Habían transcurrido unos pocos minutos desde el inicio de la sesión cuando Enrique rompió a llorar:
“Mi madre va a acabar conmigo, me sobrepasa, le contesto mal y luego me arrepiento y me siento culpable. No sé qué hacer, decidí cuidarla en su propia casa en lugar de ingresarla en una residencia y me pregunto si esto va a ser posible”.
Concretamos qué cosas le costaba controlar. Necesitábamos definirlas bien para hacer un análisis del comportamiento de Enrique y poder entre- narlo en las habilidades necesarias para dar respuestas eficaces.

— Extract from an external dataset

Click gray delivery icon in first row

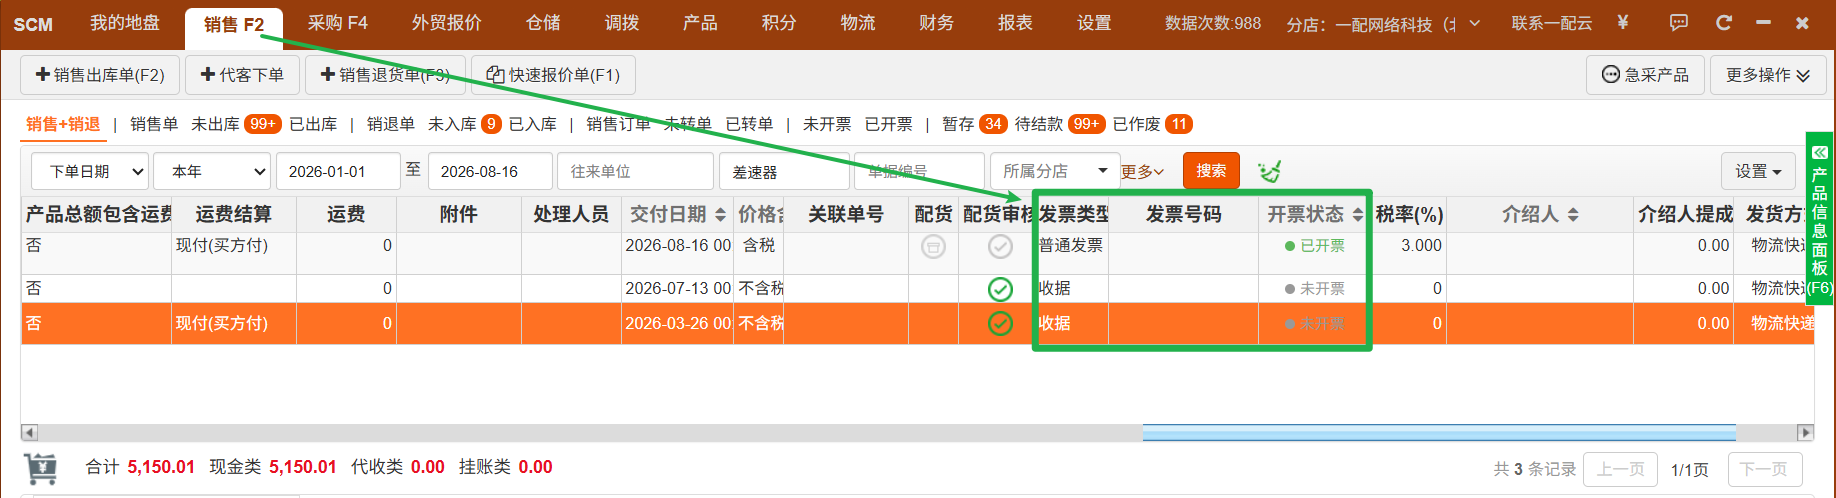click(x=933, y=247)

Se trataba de aprender a cuidar sin desgastarse a nivel físico y psicológico para proporcionar calidad de vida y de relación a su madre. Enrique se separó hace cinco años y desde entonces vive en casa de su madre. Tiene dos hijos y los ve una vez a la semana y un fin de semana alterno. Esto lo llevaba bien hasta que sus hijos, de catorce y doce años, empezaron a chocar con la abuela porque decían que hacía cosas raras, les preguntaba muchas veces lo mismo, colocaba las cosas en lugares que no eran los adecuados y actuaba como si no les conociera.
Ellos se enfadaban y su madre también, y él estaba en medio intentando poner orden, pero terminaba harto y les regañaba con frecuencia. Sus hijos no quieren ir con él los fines de semana y esto le afecta mucho.

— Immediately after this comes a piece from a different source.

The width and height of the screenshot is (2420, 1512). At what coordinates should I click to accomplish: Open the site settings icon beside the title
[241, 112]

A las personas cuidadoras siempre les digo que se informen ampliamente de en qué consiste la enfermedad que padece su ser querido. En el caso de las demencias, en sus inicios tendemos a confundir los síntomas con las intenciones del enfermo, y esto genera dificultades en la comunicación y en la relación.
La expresión típica es “¡Mamá, ya te lo he dicho un montón de veces!”, pen- sando que lo hace a propósito o que no está pendiente de la conversación o, simplemente, que no pone interés. En ese momento, no pensamos que es el efecto del deterioro; contestamos mal y con un tono de voz elevado.
Antes de abordar la relación nietos, Enrique y abuela, con Enrique trabajamos el autocontrol emocional. Necesitaba disminuir la ansiedad y para eso dedicamos varias sesiones a la respiración abdominal y la relajación muscular. Analizamos los pensamientos que le provocaban ansiedad y los transformamos en otros más realistas y positivos.
Enrique se sentó con sus hijos y les explicó el significado del alzhéimer, los síntomas que tenía la abuela y cómo le podían ayudar para que ella, que siempre se había volcado con niños dándoles mucho afecto, sintiese el calor familiar. Poco a poco, colaboraron en este objetivo de estar cerca de ella.
Volvamos a las situaciones difíciles que comentaba Enrique: “Mi madre ha dejado de hacer cosas, y en la medida en que ella hace menos yo tengo que hacer más”. Aunque trabajaba en casa, tomó la decisión de llevar a su madre a un centro de día por las mañanas. Su madre estaría atendida y estimulada y él tendría tiempo para descansar y realizar actividades dentro y fuera de casa. Por las tardes, la ayudaba a desarrollar todas las tareas que podía abordar, pero sin presionarla; de esta manera, ella no se angustiaba.
También le recomendé que le hablara aunque no recibiera respuesta por su parte, [porque] era una oportunidad para expresarle afecto y [decirle] lo bien que hacía las cosas. Enrique notaba cambios en el estado de ánimo de su madre y aprendió a no entrar al trapo cuando le increpaba de manera agresiva. La comunicación serena y positiva la tranquilizaba y de nuevo la relación mejoraba.
La mayor satisfacción para un psicólogo es comprobar que pasado un tiempo, cuando realizamos el seguimiento del caso, la persona sigue aplicando de manera habitual lo entrenado en la terapia.
Enrique fue un buen ejemplo. Cuidó a su madre hasta el final y me comentó que había sido la experiencia más extraordinaria que había tenido hasta ahora. Cuando supo ver a la madre que siempre fue y no a la que transformó su enfermedad, se sintió feliz por dedicarse a cuidarla.